RECORDS SUPPLIED >>
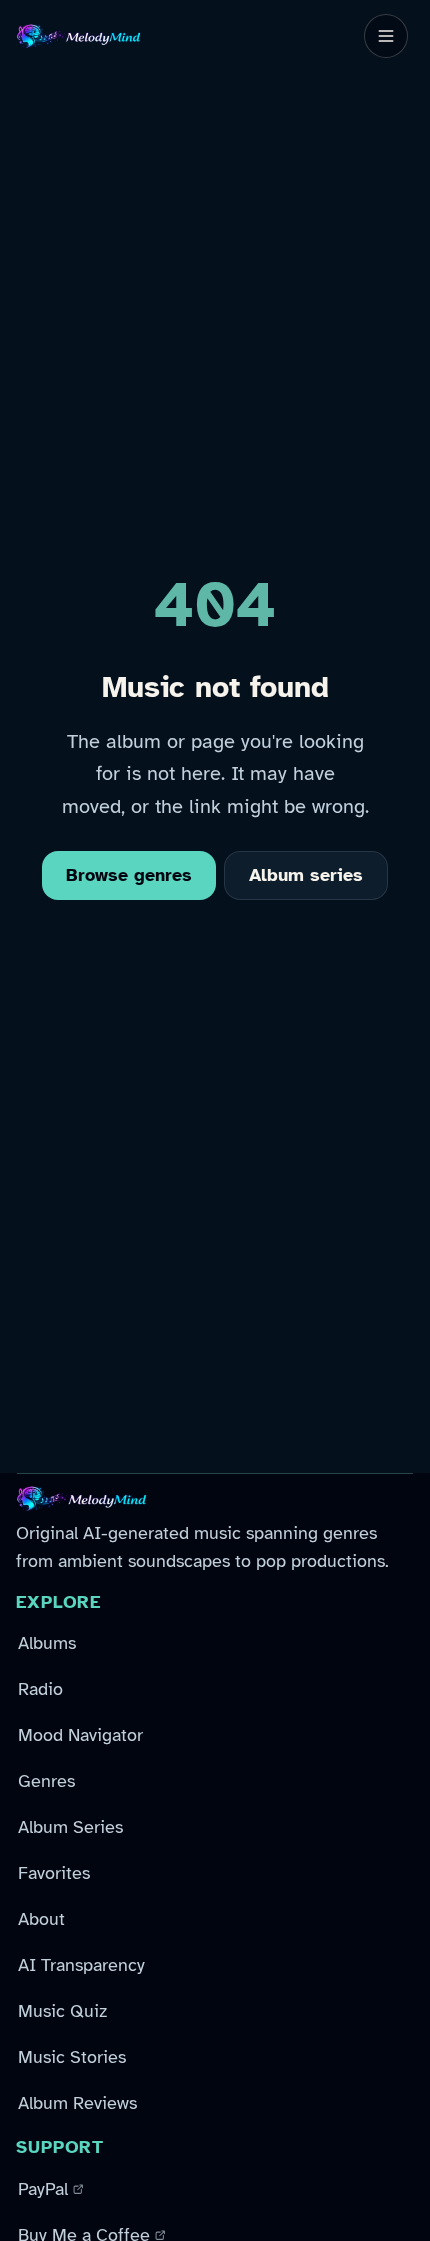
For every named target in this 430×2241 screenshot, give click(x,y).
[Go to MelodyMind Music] (78, 36)
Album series (306, 875)
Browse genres (129, 875)
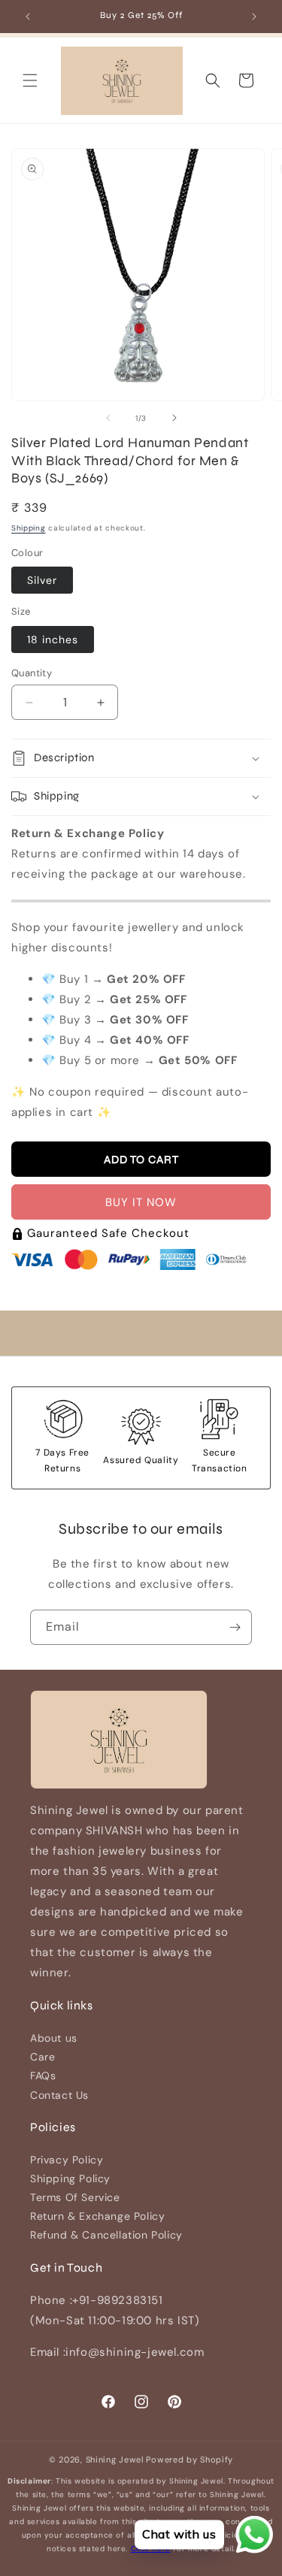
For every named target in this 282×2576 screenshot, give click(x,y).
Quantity (31, 673)
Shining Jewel (115, 2459)
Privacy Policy (66, 2159)
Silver (42, 580)
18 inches (52, 639)
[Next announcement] (254, 16)
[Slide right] (174, 417)
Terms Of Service (75, 2197)
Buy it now (141, 1202)
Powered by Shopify (189, 2459)
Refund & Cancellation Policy (106, 2235)
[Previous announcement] (27, 16)
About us (53, 2038)
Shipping (28, 528)
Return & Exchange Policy (97, 2216)
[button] (30, 80)
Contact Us (59, 2095)
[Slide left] (108, 417)
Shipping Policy (70, 2178)
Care (42, 2057)
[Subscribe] (234, 1627)
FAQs (43, 2075)
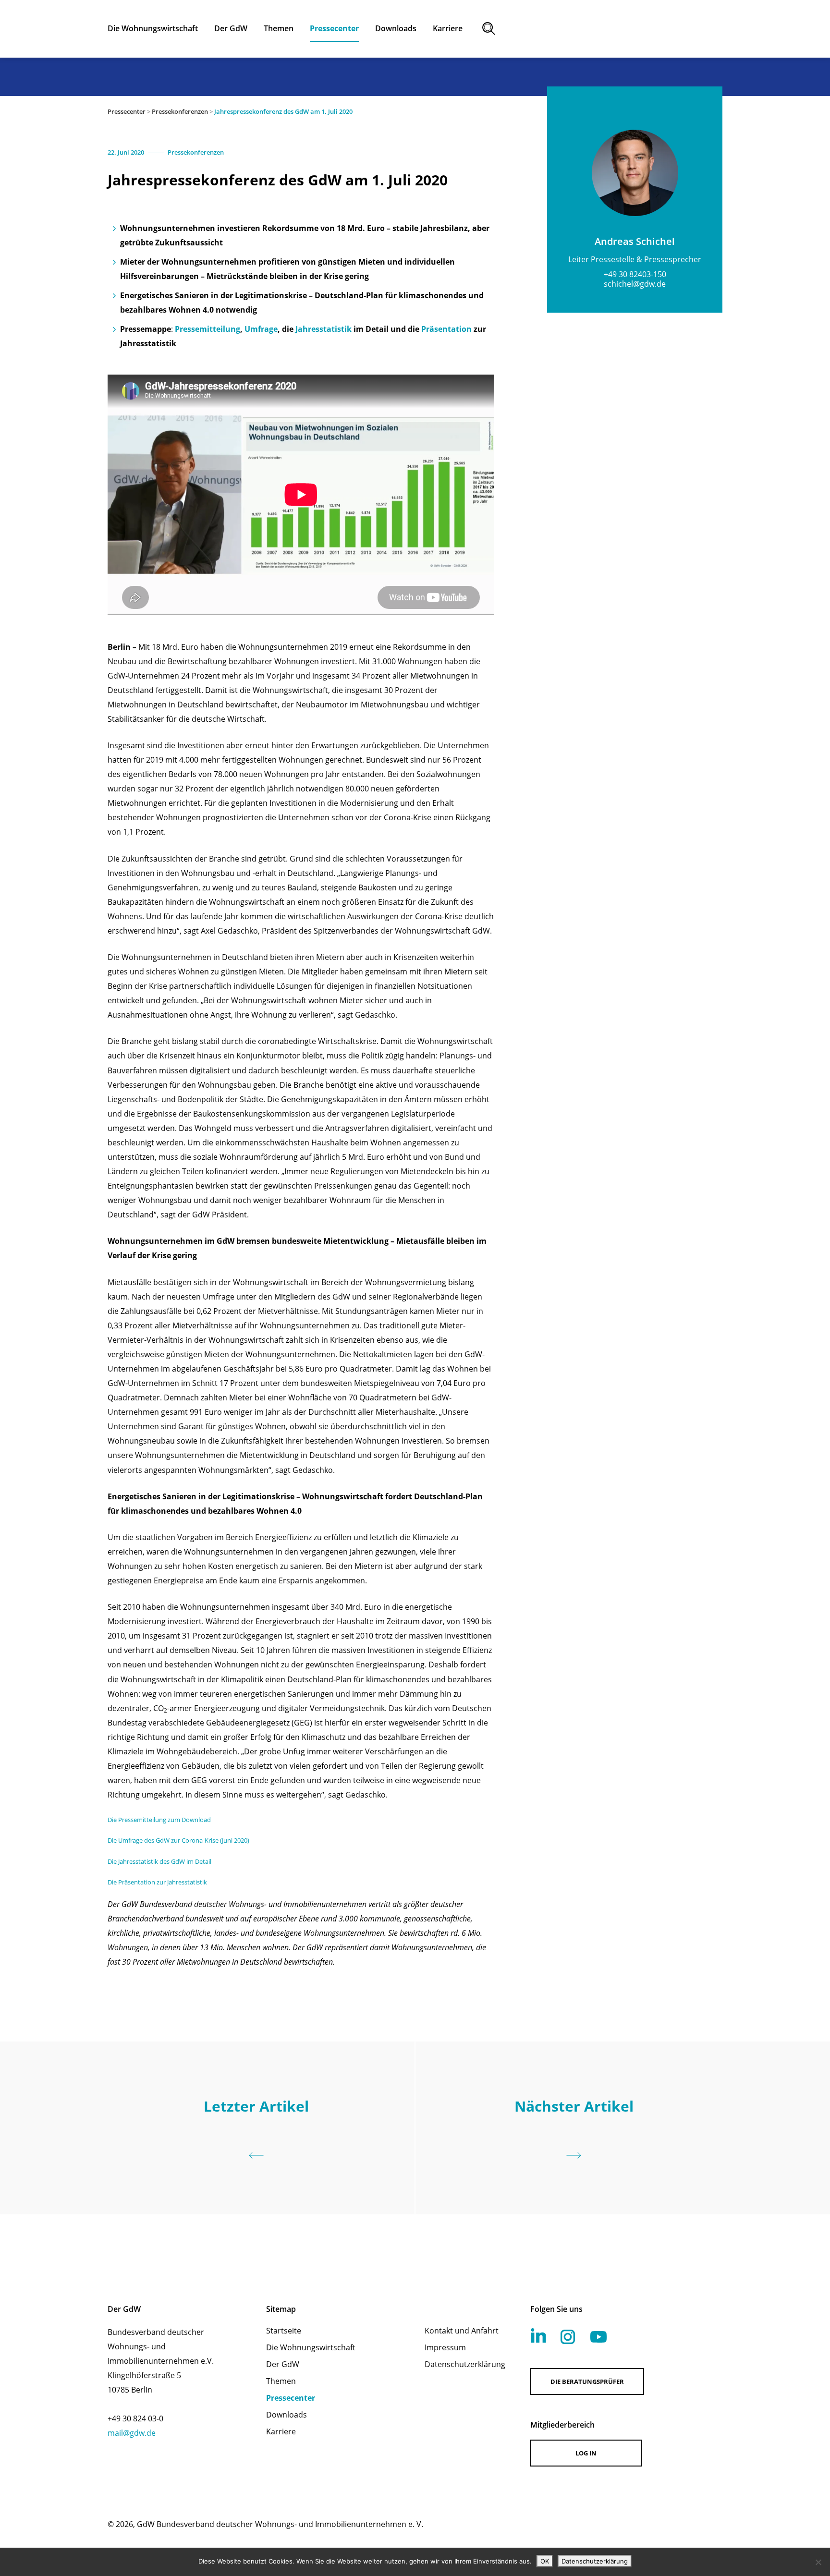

EXERCISE DIRECTIONS >>
A verbatim retyping of the listing, without any pictures, is the expected answer.

SOLVED EXERCISE >>
For every named target in this 430×2241 screenshot, give click(x,y).
[Go to MelodyMind Music] (78, 36)
Album series (306, 875)
Browse genres (129, 875)
For every named target in this 282×2576 screenshot, give click(x,y).
Quantity (31, 673)
Shining Jewel (115, 2459)
Privacy Policy (66, 2159)
Silver (42, 580)
18 inches (52, 639)
[Next announcement] (254, 16)
[Slide right] (174, 417)
Terms Of Service (75, 2197)
Buy it now (141, 1202)
Powered by Shopify (189, 2459)
Refund & Cancellation Policy (106, 2235)
[Previous announcement] (27, 16)
About us (53, 2038)
Shipping (28, 528)
Return & Exchange Policy (97, 2216)
[button] (30, 80)
Contact Us (59, 2095)
[Slide left] (108, 417)
Shipping Policy (70, 2178)
Care (42, 2057)
[Subscribe] (234, 1627)
FAQs (43, 2075)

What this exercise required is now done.